--- Consigne ---
Rédigez la suite de l'extrait de jugement sur la requête en sursis du demandeur, à partir de sa dernière phrase.

Condamnations criminelles

[15]           Le demandeur réitère à maintes reprises dans son mémoire qu’il n’est pas coupable des accusations criminelles qui ont été portées contre lui. Il prétend avoir simplement été au mauvais endroit au mauvais moment et blâme son ancien avocat de lui avoir mal conseillé de plaider coupable aux accusations.

 

[16]           D’abord, les allégations d’innocence du demandeur ainsi que les accusations graves contre son avocat ne sont même pas étayées par son propre affidavit, qui est d’ailleurs complètement silencieux sur ces points-clés. Il en est ainsi pour plusieurs autres allégations qui se trouvent dans son mémoire, notamment sa version des événements qui a mené à son arrestation et à sa condamnation (Affidavit d’Ernst Saint Jean du 14 mai 2009, Dossier du demandeur (DD) à lap. 32).

 

[17]           En ce qui concerne les allégations diffamatoires contre son ancien avocat (DD à la p. 59, par. 12), il est à noter que le demandeur ne présente aucune preuve qu’une plainte aurait été déposée contre cet avocat auprès du Barreau.

 

[18]           En l’espèce, la preuve sur les accusations au criminel a été faite devant le propre tribunal, preuve que la présente Cour n’a pas devant elle. Le demandeur a plaidé coupable à ces accusations et a été condamné (Ordonnance de peine du 29 août 2009 : DD à la p. 32).

[19]           Il n’y a aucune preuve que le demandeur aurait contesté la condamnation au criminel ni même la sentence qui a été prononcée par la Cour du Québec agissant à titre de Tribunal pour adolescents.

 

[20]           Il tente maintenant de contester indirectement ce qu’il n’a pas jugé utile de contester directement.

 

[21]           Or, ce n’est pas le rôle de cette Cour d’évaluer le bien-fondé de cette décision antérieure. Il s’agit en l’espèce de chose jugée.

 

Erreur dans la Demande d’autorisation et de contrôle judiciaire

[22]           La DACJ sous-jacente à la présente requête en sursis indique erronément que la décision de la Commission a été rendue par le commissaire Louis Dubé, tel qu’il appert de la page 7 du dossier du demandeur.

--- Données fournies ---
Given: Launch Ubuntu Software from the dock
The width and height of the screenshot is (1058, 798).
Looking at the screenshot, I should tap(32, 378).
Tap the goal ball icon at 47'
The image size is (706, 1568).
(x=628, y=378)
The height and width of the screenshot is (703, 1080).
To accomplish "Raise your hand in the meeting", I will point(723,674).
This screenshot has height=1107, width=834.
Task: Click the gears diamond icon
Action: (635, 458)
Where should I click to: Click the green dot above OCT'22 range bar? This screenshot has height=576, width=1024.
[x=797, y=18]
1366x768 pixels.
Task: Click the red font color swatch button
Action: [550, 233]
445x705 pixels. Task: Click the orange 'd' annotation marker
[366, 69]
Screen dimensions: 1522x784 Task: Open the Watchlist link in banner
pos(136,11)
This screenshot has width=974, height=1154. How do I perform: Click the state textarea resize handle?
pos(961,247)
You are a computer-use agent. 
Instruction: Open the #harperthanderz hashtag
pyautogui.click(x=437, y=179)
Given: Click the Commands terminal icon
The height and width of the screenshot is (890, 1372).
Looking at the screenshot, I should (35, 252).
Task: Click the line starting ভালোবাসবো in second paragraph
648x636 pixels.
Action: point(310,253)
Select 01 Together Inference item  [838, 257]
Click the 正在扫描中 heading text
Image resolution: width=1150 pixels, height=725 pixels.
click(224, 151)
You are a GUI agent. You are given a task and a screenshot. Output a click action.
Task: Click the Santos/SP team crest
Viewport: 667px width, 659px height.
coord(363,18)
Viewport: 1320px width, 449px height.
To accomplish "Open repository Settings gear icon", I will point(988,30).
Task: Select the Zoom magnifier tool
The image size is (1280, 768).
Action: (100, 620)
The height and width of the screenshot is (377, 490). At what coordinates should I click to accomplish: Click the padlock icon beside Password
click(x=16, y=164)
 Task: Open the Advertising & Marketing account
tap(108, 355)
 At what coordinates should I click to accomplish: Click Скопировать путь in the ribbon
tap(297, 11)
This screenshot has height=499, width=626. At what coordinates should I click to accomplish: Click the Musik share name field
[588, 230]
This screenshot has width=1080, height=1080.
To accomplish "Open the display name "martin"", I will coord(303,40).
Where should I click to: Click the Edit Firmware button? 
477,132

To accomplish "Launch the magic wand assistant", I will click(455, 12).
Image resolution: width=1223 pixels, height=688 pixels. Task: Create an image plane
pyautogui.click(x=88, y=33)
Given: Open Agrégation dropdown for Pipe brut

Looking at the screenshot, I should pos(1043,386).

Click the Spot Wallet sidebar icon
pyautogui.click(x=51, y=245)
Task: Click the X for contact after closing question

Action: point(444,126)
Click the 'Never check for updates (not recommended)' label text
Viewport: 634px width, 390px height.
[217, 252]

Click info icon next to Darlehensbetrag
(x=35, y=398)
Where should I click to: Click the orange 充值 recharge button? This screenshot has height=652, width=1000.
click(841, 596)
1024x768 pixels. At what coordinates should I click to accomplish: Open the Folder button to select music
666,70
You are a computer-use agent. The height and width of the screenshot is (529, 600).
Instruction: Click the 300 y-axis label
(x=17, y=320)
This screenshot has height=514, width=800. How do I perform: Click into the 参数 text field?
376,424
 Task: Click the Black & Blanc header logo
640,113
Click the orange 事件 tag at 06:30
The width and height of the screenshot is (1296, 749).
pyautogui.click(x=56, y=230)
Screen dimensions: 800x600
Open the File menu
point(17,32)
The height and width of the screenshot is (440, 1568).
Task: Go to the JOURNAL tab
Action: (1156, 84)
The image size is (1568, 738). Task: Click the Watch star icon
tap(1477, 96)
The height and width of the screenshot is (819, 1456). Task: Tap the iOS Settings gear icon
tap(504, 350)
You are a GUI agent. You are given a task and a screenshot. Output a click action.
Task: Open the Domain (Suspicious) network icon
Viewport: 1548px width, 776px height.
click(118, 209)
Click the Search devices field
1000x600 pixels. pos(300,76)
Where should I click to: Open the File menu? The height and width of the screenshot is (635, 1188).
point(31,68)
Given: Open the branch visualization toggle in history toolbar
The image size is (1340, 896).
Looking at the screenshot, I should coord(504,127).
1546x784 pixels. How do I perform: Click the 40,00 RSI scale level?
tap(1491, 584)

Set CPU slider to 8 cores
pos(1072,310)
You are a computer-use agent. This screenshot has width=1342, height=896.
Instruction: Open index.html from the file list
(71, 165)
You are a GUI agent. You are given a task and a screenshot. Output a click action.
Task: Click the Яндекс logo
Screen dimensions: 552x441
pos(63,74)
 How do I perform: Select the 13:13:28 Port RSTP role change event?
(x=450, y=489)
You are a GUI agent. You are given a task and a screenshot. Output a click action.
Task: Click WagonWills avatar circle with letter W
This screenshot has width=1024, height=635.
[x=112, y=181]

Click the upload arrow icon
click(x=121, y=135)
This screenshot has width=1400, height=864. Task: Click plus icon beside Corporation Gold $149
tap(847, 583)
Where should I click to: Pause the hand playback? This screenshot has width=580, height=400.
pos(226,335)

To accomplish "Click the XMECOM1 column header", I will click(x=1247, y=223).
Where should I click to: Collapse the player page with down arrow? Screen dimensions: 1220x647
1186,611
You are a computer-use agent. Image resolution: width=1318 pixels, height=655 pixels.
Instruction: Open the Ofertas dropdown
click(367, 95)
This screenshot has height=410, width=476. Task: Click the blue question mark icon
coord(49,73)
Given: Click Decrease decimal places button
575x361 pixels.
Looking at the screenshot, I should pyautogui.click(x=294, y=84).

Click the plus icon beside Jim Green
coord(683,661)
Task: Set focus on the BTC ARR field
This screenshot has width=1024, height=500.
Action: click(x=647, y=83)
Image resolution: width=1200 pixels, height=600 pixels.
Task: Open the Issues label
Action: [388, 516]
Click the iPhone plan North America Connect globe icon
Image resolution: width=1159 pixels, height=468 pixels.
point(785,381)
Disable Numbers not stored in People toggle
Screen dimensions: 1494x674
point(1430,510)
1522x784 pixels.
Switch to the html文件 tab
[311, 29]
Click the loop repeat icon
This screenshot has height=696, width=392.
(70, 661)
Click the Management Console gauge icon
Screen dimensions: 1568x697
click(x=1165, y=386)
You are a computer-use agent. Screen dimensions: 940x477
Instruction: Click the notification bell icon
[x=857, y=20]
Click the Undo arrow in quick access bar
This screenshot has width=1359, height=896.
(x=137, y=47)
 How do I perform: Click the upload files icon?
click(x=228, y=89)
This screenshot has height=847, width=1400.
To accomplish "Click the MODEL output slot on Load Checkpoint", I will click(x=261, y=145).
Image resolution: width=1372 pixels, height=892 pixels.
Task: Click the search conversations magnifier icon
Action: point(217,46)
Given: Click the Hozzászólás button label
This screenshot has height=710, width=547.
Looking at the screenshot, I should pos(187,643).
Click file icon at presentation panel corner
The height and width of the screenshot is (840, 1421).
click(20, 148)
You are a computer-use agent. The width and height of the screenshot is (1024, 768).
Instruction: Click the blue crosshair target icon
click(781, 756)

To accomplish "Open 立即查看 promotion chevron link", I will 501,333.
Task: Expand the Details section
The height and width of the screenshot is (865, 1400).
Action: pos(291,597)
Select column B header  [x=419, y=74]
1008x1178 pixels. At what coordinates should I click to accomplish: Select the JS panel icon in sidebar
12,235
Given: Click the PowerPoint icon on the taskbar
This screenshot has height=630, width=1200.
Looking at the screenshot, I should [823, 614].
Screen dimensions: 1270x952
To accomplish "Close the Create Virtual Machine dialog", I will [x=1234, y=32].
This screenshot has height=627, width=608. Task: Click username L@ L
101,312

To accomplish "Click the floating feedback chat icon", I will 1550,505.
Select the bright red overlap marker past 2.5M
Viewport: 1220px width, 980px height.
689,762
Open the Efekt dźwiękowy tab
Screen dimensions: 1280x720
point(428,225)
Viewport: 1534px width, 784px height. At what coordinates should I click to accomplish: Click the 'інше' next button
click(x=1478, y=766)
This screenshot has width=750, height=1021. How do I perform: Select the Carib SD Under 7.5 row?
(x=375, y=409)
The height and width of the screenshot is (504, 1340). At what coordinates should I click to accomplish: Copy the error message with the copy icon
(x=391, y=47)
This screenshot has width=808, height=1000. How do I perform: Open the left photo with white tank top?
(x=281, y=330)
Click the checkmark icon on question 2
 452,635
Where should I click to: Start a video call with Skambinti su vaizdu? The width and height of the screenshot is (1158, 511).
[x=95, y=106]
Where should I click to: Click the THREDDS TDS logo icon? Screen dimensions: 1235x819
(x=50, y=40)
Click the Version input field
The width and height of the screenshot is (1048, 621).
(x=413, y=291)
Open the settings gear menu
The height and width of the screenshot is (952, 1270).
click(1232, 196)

--- Corrigé ---
 

[23]           En l’espèce, la décision contestée a été rendue le 5 mars 2009 par monsieur Rolland Ladouceur, tel qu’il appert du procès-verbal de l’audience à la page 7 du dossier du demandeur. La DACJ est donc amendée afin d’éviter toute confusion.

 

 

 

 

III.  Faits

[24]           Le demandeur, monsieur Ernst Saint Jean, né le 15 mai 1989, est un citoyen d’Haïti. Il est arrivé au Canada, le 26 février 2003 à titre de résident permanent, parrainé par son père (Procès-verbal de l’audience du 5 mars 2009 à la p. 5, DD à la p. 12).

 

[25]           Il est toujours résident permanent et n’est jamais devenu citoyen canadien (Confirmation de résidence permanente, en liasse : Pièce « B » de l’affidavit de Dominique Toillon).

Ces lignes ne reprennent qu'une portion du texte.